* **ASSIGNMENT**
The required output is the line with "This screenshot has" plus all lines that follow it to the end of the listing below, written out exactly, with no pictures.

* **THE RECORDS**

####################

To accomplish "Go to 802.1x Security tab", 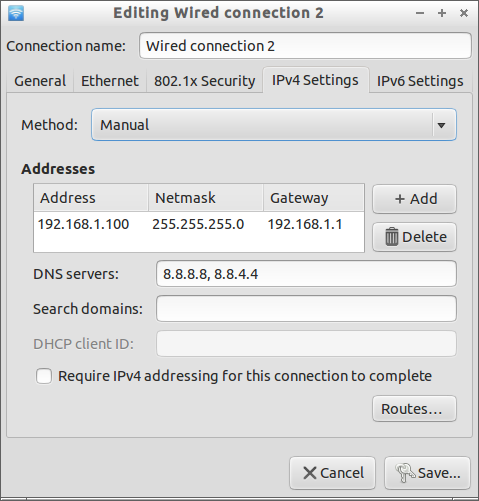I will point(205,81).
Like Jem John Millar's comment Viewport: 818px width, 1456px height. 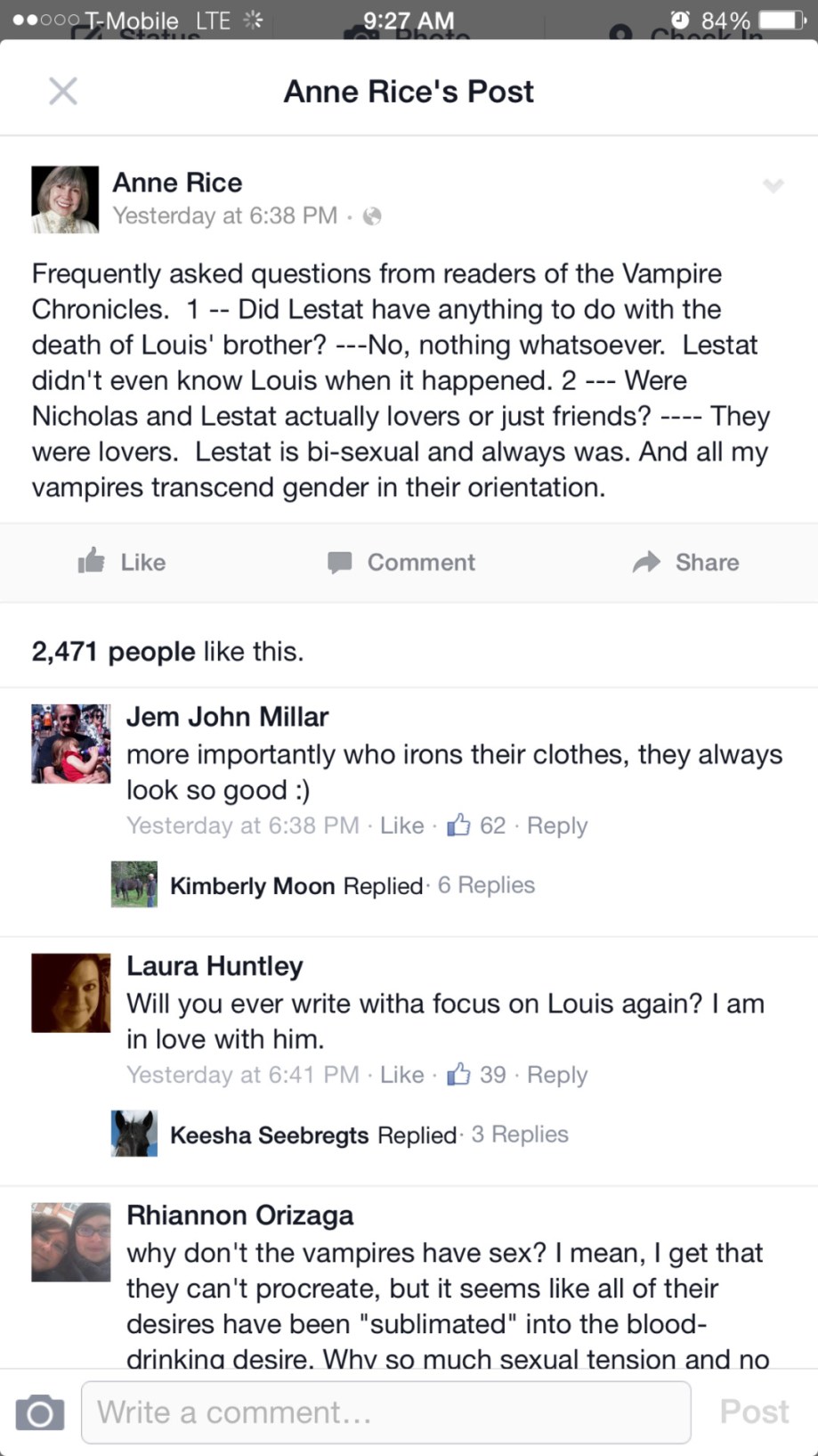click(x=401, y=826)
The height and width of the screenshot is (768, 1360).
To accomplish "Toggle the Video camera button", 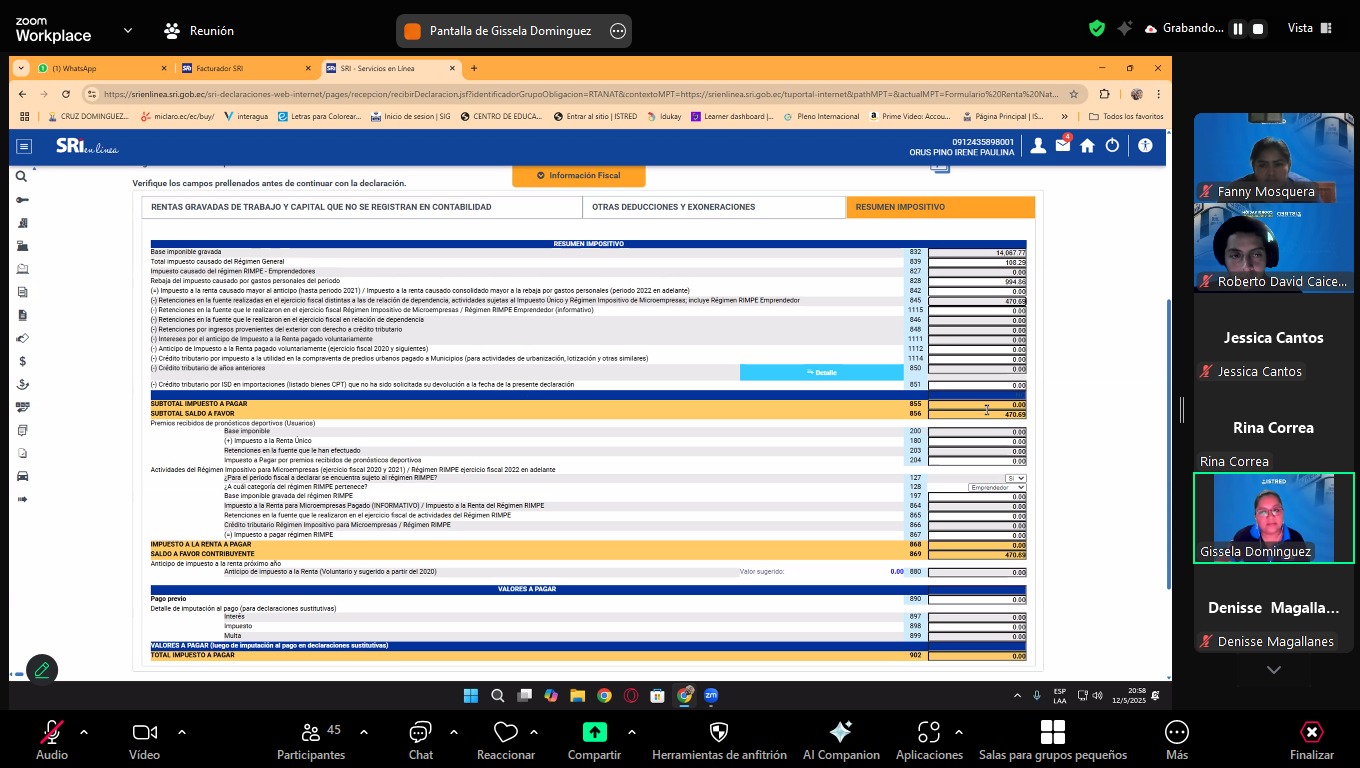I will (144, 733).
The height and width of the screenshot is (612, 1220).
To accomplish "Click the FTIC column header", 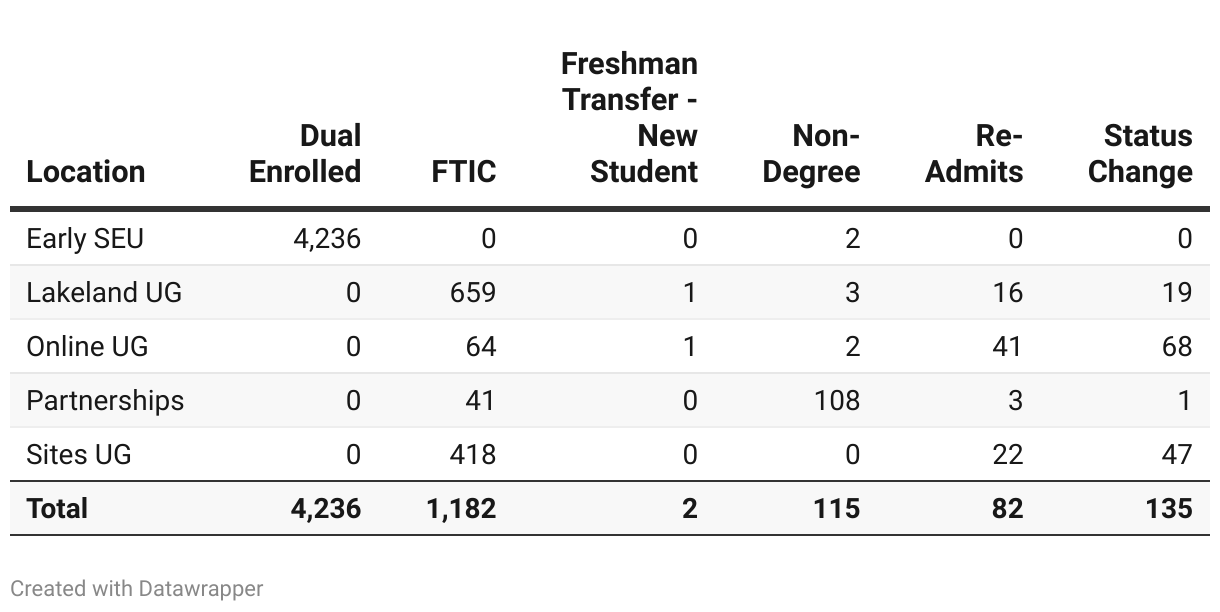I will tap(463, 172).
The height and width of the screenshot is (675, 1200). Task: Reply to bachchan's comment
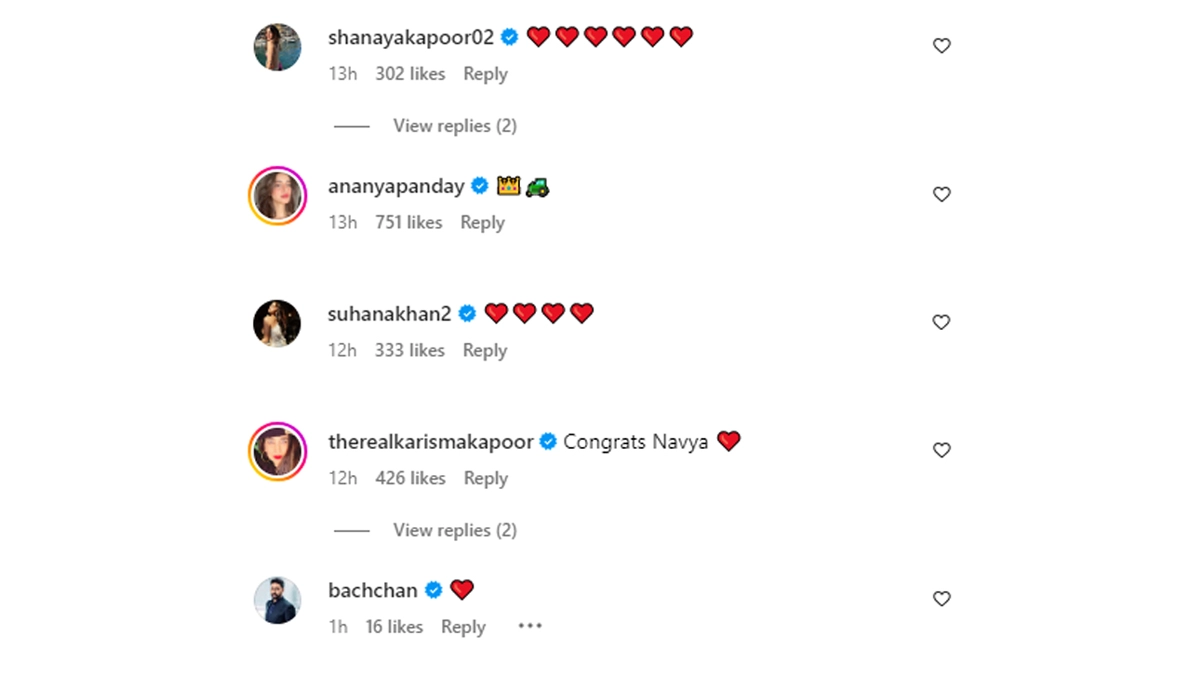[463, 627]
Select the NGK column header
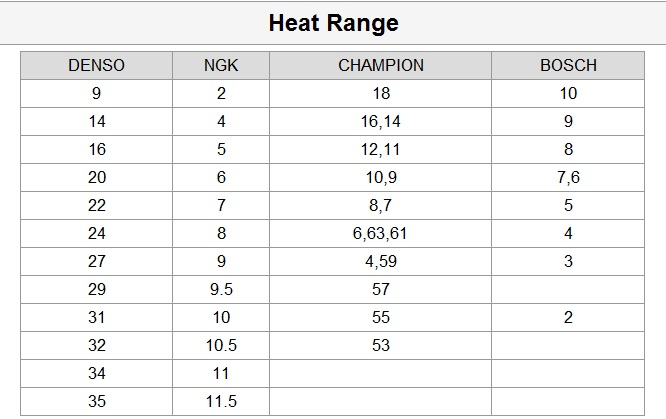The width and height of the screenshot is (666, 419). [221, 66]
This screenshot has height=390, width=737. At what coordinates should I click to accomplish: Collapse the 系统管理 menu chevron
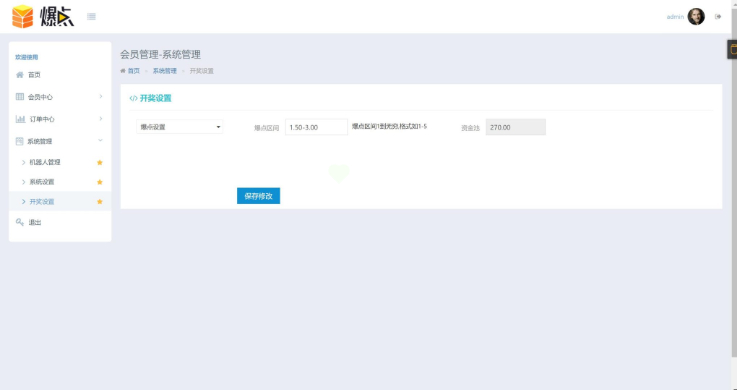[x=100, y=140]
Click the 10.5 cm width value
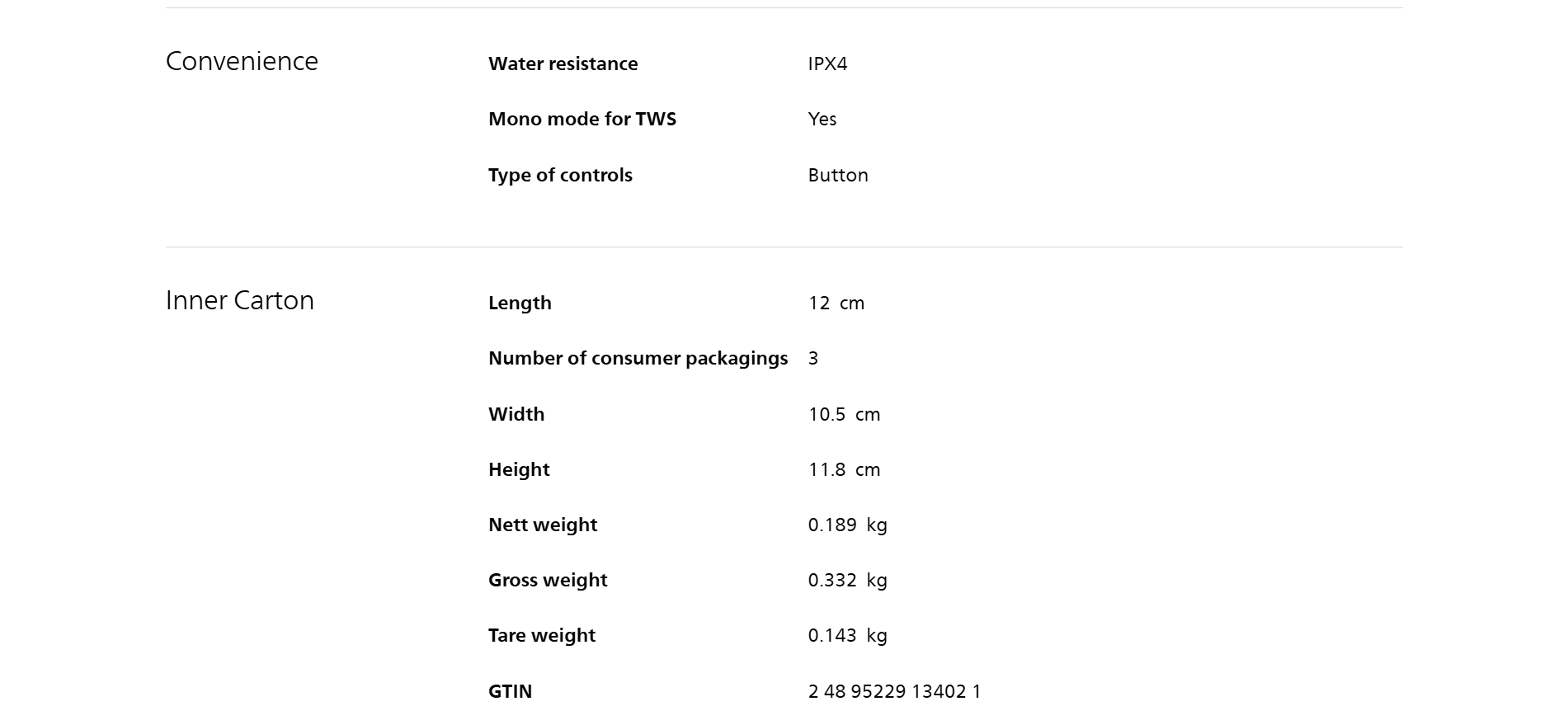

####################

* **WRITTEN REPLY**
This screenshot has height=390, width=737. At what coordinates should I click to accomplish: Collapse the 系统管理 menu chevron
[x=100, y=140]
Click the 10.5 cm width value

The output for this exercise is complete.